Australian Open to start on a Sunday in 2024, becomes 15-day event

An additional day will be added to the Australian Open in 2024, in an attempt, organisers say, to prevent as many late finishes for players

Rod Laver Arena, Australian Open 2021 Rod Laver Arena, Australian Open 2021 – © Panoramic

The 2024 Australian Open will be a 15-day event, with the first Grand Slam of the year beginning on a Sunday and with the first round spread over three days.

Traditionally, the Australian Open has run for 14 days, with play beginning on a Monday. However, with organisers saying that data has shown that matches are becoming longer, and amid complaints from players about late finishes, the tournament is adding an extra day, matching the format at Roland-Garros.

“We’ve listened to feedback from the players and fans and are excited to deliver a solution to minimise late finishes while continuing to provide a fair and equitable schedule on the stadium courts,” Australian Open tournament director Craig Tiley said in a statement.

“The additional day will achieve this, benefiting scheduling for fans and players alike.
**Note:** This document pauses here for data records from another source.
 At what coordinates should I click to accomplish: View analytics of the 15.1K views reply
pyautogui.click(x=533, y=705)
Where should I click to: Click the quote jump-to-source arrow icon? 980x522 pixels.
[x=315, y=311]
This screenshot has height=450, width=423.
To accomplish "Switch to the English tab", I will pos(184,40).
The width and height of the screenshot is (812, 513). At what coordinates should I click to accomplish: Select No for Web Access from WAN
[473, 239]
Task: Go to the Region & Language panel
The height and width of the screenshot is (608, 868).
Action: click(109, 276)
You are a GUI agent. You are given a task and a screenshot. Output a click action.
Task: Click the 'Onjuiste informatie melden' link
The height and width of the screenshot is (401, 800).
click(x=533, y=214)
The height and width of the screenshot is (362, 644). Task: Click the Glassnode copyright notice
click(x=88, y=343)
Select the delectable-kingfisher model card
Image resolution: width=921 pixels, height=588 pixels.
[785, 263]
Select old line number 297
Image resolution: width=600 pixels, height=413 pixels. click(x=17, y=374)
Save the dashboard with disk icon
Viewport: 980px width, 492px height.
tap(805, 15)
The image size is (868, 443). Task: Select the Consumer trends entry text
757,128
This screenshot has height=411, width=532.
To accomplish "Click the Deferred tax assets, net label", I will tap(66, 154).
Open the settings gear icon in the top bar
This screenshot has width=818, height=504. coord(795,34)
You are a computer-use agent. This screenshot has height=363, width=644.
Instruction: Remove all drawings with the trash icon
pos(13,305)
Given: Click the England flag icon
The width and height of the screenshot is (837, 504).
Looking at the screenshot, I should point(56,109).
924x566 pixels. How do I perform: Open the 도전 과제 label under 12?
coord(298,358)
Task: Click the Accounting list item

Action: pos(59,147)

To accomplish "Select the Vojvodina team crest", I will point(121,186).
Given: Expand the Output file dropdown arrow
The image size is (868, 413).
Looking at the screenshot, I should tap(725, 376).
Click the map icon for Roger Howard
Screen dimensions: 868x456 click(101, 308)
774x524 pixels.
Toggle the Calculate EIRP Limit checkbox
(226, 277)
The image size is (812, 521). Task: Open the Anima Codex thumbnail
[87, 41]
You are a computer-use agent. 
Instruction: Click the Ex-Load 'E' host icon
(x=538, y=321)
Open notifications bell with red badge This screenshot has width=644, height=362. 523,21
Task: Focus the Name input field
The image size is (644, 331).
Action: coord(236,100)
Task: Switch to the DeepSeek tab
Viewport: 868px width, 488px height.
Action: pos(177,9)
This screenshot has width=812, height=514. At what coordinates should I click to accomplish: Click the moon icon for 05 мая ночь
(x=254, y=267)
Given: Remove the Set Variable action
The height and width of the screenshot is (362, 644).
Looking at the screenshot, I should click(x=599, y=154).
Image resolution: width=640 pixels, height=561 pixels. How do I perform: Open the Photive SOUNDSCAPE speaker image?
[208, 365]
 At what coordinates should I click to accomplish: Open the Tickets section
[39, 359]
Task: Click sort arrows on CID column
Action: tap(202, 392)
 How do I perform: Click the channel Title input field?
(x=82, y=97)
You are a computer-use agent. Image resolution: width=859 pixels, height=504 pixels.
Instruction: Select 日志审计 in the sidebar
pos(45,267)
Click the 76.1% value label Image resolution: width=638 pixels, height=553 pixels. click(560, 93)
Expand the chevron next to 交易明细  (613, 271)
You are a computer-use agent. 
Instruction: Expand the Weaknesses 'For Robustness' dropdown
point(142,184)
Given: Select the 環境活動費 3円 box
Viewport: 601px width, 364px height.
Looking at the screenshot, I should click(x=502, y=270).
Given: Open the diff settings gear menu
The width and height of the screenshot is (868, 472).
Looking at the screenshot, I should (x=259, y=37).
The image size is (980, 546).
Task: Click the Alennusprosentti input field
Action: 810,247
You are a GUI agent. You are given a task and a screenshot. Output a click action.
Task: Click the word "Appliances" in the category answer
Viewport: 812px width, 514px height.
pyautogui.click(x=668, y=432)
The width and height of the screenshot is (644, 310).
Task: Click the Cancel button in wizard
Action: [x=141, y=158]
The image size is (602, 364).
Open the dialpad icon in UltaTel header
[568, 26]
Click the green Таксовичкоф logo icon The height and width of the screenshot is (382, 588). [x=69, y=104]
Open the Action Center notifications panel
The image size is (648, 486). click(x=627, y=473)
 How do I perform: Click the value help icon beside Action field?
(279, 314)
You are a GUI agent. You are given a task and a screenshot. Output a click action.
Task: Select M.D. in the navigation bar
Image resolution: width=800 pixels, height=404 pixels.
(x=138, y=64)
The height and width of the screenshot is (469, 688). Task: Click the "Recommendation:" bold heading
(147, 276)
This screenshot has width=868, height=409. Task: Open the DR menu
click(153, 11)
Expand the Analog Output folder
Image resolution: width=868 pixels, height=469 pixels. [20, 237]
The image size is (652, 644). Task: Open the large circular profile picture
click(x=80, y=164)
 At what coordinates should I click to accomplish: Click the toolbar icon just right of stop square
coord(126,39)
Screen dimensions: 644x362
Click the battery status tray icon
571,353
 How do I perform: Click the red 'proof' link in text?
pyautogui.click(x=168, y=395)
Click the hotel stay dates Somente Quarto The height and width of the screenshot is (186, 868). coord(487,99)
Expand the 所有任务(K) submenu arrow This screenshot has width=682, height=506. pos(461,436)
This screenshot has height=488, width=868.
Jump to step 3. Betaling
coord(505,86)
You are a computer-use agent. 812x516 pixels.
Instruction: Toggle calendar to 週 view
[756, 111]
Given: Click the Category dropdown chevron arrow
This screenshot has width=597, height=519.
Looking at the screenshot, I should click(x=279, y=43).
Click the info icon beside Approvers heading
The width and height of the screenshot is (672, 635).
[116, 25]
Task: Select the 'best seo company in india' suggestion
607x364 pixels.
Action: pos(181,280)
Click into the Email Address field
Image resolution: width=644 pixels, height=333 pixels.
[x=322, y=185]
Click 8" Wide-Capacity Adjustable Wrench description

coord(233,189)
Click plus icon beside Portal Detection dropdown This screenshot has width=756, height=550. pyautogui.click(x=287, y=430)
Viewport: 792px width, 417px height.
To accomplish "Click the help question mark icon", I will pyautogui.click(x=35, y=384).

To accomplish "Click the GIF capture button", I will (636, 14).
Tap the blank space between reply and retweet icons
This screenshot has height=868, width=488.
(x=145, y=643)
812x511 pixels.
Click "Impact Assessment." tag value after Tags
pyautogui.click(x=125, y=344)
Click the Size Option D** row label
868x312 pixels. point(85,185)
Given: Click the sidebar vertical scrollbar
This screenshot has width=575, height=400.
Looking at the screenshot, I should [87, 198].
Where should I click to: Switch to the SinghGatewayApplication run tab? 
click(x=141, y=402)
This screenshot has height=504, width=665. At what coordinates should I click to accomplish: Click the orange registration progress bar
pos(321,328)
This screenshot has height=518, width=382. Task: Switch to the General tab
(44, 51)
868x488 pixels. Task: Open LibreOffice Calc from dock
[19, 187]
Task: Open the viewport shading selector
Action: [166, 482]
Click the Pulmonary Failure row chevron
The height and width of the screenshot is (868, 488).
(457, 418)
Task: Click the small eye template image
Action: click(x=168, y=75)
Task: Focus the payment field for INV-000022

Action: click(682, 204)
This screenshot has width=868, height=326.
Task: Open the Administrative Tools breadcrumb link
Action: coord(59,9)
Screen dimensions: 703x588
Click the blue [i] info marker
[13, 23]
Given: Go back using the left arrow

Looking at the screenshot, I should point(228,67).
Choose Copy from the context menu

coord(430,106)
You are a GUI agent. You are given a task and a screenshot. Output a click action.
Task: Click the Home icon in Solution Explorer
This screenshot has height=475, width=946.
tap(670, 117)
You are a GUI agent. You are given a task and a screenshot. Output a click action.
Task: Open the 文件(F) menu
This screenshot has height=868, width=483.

The first round will now be played over three days instead of two, also giving fans an extra day of unbelievable tennis, entertainment, food and family fun.”

Day sessions to feature only two matches to prevent late finishes

Another big change at the 2024 Australian Open will be a shift from three matches per day session, to two, across the tournaments two biggest courts, the Rod Laver Arena and Margaret Court Arena.

In the 2023 Australian Open, these day session matches ran longer than planned, causing night session matches to finish late into the morning hours, including Andy Murray’s match with Thanasi Kokkinakis, which finished at 4am, a situation Murray described as ridiculous. Scheduling for the John Cain Arena will remain the same, however, leaving scope for a repeat of the late finishes.

“Every year our team works hard to bring fans an event that feels new and exciting, and this is another opportunity to grow what is already the biggest annual sporting event in the world in January,” Tiley added.

Cynical tennis fans will notice that the move means there are now 52 sessions to sell tickets for across the Australian Open’s three premier courts, up from 47 sessions in previous years.